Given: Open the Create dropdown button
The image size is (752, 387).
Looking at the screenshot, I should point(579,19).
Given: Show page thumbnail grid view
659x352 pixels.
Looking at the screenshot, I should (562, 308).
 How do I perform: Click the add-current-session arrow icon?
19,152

--

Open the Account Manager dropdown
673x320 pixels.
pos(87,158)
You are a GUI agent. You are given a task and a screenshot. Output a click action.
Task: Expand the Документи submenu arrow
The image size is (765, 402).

- [PROBLEM]: Where the listing above has a line with "Task: Expand the Документи submenu arrow", start there, and output every line exactly through the line with "The image size is (765, 402).", which is also included.

- [RESPONSE]:
Task: Expand the Документи submenu arrow
The image size is (765, 402).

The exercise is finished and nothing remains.